La coalition, qui témoigne de la forte capacité de mobilisation diplomatique de l’Arabie saoudite, ressemble fort à une alliance sunnite dirigée contre l’Iran et son axe chiite, soupçonné de financer et d’encadrer la rébellion houthiste. La Turquie, autre grande puissance sunnite non arabe, a d’ailleurs appuyé la décision saoudienne sans s’y associer. Après le Liban, l’Irak, la bande de Gaza et la Syrie, le Yémen entre à son tour dans la tourmente de la guerre régionale entre puissances chiites et sunnites, pas tant motivée par des raisons religieuses que de suprématie géopolitique.
Même si cette grille de lecture ne s’applique que partiellement au complexe kaléidoscope yéménite, c’est elle qui s’est imposée aux dirigeants saoudiens : face à ce qu’ils ont interprété, à tort ou à raison, comme une nouvelle avancée de l’Iran dans un pays qu’ils considèrent comme leur arrière-cour, l’absence de réaction valait capitulation. Il est vrai que les bruyantes rodomontades des dirigeants iraniens, qui ne cessent depuis quelques mois de se vanter d’avoir reconstitué ” l’empire perse ” et de contrôler désormais quatre pays arabes (le Liban, la Syrie, l’Irak et le Yémen), notamment à la faveur de la guerre -contre les djihadistes sunnites de l’organisation Etat islamique (EI) en Irak et en Syrie, où Téhéran est massivement présent militairement, n’ont pu que hérisser une monarchie saoudienne fragilisée.
Les enseignements du passé avaient pourtant de quoi faire -hésiter les dirigeants saoudiens : à deux reprises, le royaume s’est fourvoyé militairement au Yémen, dans les années 1960 puis en 2009. A chaque fois sans succès. Si la décision de s’engager a quand même été prise, c’est que les dirigeants saoudiens ont jugé leur survie en jeu.
Coup d’EtatIl est vrai que l’arrivée au pouvoir d’un groupe chiite aidé par l’Iran au Yémen pourrait réveiller la question chiite au Bahreïn, où Riyad était intervenu militairement en 2011 pour écraser un soulèvement interprété comme -confessionnel, voire à l’intérieur du royaume saoudien qui compte une minorité chiite non négligeable. Mais la récente succession à la tête de l’Arabie saoudite semble avoir aussi joué un rôle important dans la décision de Riyad, ainsi que les négociations en cours sur le programme nucléaire iranien, dans lequel les dirigeants saoudiens soupçonnent Washington de vouloir trop céder à Téhéran.

Extrait des données
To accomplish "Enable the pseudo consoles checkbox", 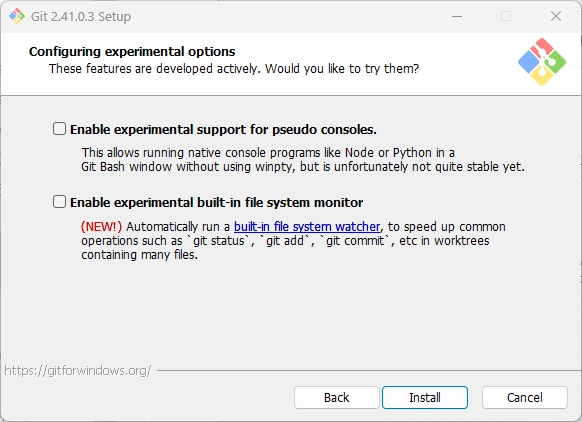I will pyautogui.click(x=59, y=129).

Exercices à réaliser
(A) Recopiez le passage de l'extrait qui commence aux mots « Même si cette » et s'arrête après « monarchie saoudienne fragilisée. », en y substituant « fanfaronnades » à « rodomontades ».
(B) Selon l'extrait, quels sont les quatre pays arabes que les dirigeants iraniens se vantent de contrôler désormais ?

Corrigé des exercices
(A)
Même si cette grille de lecture ne s’applique que partiellement au complexe kaléidoscope yéménite, c’est elle qui s’est imposée aux dirigeants saoudiens : face à ce qu’ils ont interprété, à tort ou à raison, comme une nouvelle avancée de l’Iran dans un pays qu’ils considèrent comme leur arrière-cour, l’absence de réaction valait capitulation. Il est vrai que les bruyantes fanfaronnades des dirigeants iraniens, qui ne cessent depuis quelques mois de se vanter d’avoir reconstitué ” l’empire perse ” et de contrôler désormais quatre pays arabes (le Liban, la Syrie, l’Irak et le Yémen), notamment à la faveur de la guerre -contre les djihadistes sunnites de l’organisation Etat islamique (EI) en Irak et en Syrie, où Téhéran est massivement présent militairement, n’ont pu que hérisser une monarchie saoudienne fragilisée.

(B) Le Liban, la Syrie, l'Irak et le Yémen.